About this Short Course

KillrChat is an advanced hands-on exercise designed to show how to model data with Cassandra on a real world application.

Reference Application
Apache Cassandra
Data Modeling

This posting was created by Duy Hai Doan, Apache Cassandra Evangelist at DataStax.

 

A Technical Stack

For the database, the choice was obviously Apache Cassandra™. To take care of the repository layer, we used the Datastax Java Driver with the Object Mapper module and Achilles framework to provide some support for Unit testing and embedded Cassandra server management.

For the front-end, we choose AngularJS for several reasons:

  • it is easy to learn

  • it is very extensible thanks to the directive system

  • the framework focuses on developer productivity, with a declarative programming style

  • technical resources and tutorial are quite abundant on the web

  • last but not least, there is a nice integration module for Twitter Bootstrap

We pulled an integration of AngularJS with Twitter Bootstrap, called UI-Bootstrap. For the glue between the front-end interface and the database, we opted for a classical Spring stack.

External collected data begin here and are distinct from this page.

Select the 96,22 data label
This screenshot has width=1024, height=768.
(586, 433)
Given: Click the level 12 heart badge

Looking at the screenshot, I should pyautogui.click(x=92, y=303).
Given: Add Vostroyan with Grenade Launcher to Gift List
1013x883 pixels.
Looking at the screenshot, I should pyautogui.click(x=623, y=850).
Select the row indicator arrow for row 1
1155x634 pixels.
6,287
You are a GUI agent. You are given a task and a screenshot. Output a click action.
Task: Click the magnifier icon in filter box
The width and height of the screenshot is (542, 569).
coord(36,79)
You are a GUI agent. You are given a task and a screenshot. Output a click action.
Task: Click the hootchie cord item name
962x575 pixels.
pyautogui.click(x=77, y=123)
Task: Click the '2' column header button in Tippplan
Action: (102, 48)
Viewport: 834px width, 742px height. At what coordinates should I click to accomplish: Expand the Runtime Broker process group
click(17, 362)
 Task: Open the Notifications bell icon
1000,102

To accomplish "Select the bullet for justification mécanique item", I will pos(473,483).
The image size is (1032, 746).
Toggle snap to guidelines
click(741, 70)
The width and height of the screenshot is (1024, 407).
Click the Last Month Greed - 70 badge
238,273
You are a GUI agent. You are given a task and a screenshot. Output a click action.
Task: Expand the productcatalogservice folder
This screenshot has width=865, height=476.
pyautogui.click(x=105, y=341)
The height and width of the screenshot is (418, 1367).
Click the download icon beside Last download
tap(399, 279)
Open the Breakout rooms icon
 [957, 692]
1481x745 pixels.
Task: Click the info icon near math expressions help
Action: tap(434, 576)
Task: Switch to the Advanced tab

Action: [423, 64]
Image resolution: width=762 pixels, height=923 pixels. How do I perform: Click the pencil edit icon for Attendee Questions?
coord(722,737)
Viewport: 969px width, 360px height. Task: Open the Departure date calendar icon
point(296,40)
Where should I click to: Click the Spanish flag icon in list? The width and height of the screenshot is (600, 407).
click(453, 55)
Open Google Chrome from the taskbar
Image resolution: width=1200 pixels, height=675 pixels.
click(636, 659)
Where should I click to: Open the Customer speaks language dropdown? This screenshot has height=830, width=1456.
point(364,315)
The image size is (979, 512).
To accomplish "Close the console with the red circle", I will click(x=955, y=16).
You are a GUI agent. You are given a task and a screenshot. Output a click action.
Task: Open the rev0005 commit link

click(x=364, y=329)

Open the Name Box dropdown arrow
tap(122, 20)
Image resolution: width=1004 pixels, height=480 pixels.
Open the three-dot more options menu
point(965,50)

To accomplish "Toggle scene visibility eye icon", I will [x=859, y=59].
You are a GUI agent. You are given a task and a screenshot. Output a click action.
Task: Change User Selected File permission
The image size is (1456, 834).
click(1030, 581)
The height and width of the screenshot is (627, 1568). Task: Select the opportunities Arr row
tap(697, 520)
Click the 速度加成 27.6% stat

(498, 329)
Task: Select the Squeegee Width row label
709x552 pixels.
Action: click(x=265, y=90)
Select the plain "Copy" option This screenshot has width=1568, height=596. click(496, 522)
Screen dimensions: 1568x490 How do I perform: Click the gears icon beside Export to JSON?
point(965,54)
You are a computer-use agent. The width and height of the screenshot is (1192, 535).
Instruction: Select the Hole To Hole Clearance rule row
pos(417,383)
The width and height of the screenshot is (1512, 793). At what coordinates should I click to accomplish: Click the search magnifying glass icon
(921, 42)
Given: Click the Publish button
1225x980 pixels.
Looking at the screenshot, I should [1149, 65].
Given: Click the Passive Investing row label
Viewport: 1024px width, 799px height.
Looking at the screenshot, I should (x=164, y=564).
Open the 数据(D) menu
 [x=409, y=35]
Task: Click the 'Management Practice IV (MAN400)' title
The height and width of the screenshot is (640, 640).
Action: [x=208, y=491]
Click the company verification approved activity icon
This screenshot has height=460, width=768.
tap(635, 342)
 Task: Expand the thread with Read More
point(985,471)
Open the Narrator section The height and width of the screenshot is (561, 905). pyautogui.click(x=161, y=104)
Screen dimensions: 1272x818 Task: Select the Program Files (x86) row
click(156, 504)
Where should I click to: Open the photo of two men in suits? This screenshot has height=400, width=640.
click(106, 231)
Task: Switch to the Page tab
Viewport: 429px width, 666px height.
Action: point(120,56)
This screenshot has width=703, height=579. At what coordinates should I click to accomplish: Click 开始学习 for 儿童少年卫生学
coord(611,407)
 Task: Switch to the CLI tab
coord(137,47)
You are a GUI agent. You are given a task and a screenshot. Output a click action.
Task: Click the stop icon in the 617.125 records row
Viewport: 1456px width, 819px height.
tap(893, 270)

  • Spring Boot with an embedded Jetty server for the application skeleton

  • Spring Boot Security to take care of the security part (at least account creation + login/logout)

  • Spring Boot Web for the HTTP REST communication with the front-end

  • Spring Boot Messaging as the broker for the Web Socket server-side

Some interesting notes about the Web Socket feature. Spring Boot proposed a very nicely packaged Web Socket architecture with SockJS on the client-side and Spring Messaging at the back-end. Indeed, a Web Socket can be seen as an abstraction of a publish/subscribe broker. Many clients can subscribe to the same chat room to receive updates on new chat messages. The Spring team did a good job of extracting the broker part from their very mature Spring Integration project to create a more lightweight Spring Messaging module. So in a nutshell, from top to bottom, below is the technology stack:

B Technical Architecture

On a single node, the architecture would resemble this:

 

In this mode, on the back-end side, everything can be embedded in the Tomcat/Jetty server, including an in-memory broker for the Web Socket and an embedded Cassandra.

 

On a full-fledged production deployment, the architecture would be:

To cope with the high traffic, the number of instances of Tomcat/Jetty servers can be increased. Since the back-end application is stateless (there will be still some session-stickiness handled by the load balancer), we can throw in new boxes to support the load.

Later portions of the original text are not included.